I think Micro puts forth a valid, and perhaps, overlooked point.
Gross Generalization and Stating the Obvious Alert:
An arm designed for a suspended turntable will not perform ideally when mated to a non-suspended design.
An arm designed for a non-suspended turntable will not perform ideally when mated to a suspended design.
An arm designed for low-compliance cartridges will not perform ideally when mated to medium/high-compliance cartridge.
An arm designed for medium/high compliance cartridges will not perform ideally when mated to a low compliance cartridge.
The release of the V-series arms occurred shortly before SME released its own turntable, a fully suspended design that shared elements of A.J. Conti’s designs and those of the Hydraulic Reference (I believe David Gammon was the first to use a paddle damped by a silicone bath in a turntable design), mirroring Michell Engineering’s move in which it built the licensed Transcriptor around its own arm (though most came with SME cutouts for the 3009).

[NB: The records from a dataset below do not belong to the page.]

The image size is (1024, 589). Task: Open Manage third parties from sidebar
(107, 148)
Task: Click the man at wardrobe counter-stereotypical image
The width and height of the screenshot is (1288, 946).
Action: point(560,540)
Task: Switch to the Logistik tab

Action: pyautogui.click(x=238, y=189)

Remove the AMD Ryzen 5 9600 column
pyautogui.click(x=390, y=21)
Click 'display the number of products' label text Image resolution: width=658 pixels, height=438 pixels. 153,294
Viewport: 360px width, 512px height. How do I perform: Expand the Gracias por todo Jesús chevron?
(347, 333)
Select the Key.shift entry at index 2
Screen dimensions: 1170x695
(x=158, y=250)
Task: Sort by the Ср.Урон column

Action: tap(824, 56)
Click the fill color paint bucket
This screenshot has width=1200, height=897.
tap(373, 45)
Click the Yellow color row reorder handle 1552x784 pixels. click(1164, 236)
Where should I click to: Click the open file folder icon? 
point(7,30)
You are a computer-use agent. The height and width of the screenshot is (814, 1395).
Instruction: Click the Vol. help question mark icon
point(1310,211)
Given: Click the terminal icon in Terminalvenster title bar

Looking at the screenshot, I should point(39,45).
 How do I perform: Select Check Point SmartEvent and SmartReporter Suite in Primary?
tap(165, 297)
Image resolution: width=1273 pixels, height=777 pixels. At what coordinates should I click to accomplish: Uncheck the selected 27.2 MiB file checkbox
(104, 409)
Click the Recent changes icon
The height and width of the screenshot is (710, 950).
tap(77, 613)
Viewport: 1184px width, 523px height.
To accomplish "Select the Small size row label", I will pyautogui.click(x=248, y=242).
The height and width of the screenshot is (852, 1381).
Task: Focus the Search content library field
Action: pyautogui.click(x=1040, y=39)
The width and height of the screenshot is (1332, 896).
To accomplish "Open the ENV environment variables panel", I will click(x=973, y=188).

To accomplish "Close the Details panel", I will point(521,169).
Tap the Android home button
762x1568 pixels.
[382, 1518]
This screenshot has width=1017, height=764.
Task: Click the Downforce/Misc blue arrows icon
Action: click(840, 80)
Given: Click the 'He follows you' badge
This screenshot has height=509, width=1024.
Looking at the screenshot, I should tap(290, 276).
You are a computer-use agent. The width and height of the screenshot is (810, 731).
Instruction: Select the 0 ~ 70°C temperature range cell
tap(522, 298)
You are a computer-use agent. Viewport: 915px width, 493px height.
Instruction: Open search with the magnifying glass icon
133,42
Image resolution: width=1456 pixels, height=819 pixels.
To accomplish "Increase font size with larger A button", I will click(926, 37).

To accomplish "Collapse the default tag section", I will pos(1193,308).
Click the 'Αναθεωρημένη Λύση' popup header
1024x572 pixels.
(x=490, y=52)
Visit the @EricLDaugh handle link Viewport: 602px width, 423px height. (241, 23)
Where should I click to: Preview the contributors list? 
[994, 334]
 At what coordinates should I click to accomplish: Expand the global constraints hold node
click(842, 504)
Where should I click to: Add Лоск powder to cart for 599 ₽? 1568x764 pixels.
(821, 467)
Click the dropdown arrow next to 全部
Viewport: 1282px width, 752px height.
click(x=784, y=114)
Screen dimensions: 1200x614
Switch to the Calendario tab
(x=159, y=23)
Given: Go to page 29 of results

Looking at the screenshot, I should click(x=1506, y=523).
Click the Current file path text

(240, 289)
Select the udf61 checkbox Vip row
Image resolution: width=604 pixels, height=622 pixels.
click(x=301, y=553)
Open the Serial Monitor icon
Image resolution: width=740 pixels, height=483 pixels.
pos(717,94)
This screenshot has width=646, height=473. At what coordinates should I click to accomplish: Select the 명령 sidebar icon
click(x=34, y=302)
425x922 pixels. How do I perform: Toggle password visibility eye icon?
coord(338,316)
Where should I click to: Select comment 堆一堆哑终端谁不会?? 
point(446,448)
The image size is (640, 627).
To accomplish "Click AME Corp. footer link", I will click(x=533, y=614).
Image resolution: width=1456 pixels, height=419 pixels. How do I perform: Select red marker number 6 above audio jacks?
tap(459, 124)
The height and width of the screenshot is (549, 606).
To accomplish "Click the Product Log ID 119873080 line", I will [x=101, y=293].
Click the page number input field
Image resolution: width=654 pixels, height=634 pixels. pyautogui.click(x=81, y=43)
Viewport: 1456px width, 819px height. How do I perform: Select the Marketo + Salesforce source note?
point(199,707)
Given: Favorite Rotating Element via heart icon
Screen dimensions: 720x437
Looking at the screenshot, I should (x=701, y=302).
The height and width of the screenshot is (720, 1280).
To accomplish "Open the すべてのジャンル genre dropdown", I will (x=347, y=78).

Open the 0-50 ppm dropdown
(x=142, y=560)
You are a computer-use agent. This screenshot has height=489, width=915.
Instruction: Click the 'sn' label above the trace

Indeed, if there appears to be a commonality of design solutions among the turntables produced at a similar point in history from SME, Basis, Michell and Linn in the 80s and 90s, it’s that they all attempted to isolate the platter via some form of subplatter/suspension.
The SME Series II arm predates the release of the 30/2 by twenty nine years, produced during a time in which unsprung broadcast turntables were the norm. Coincidence? Perhaps not.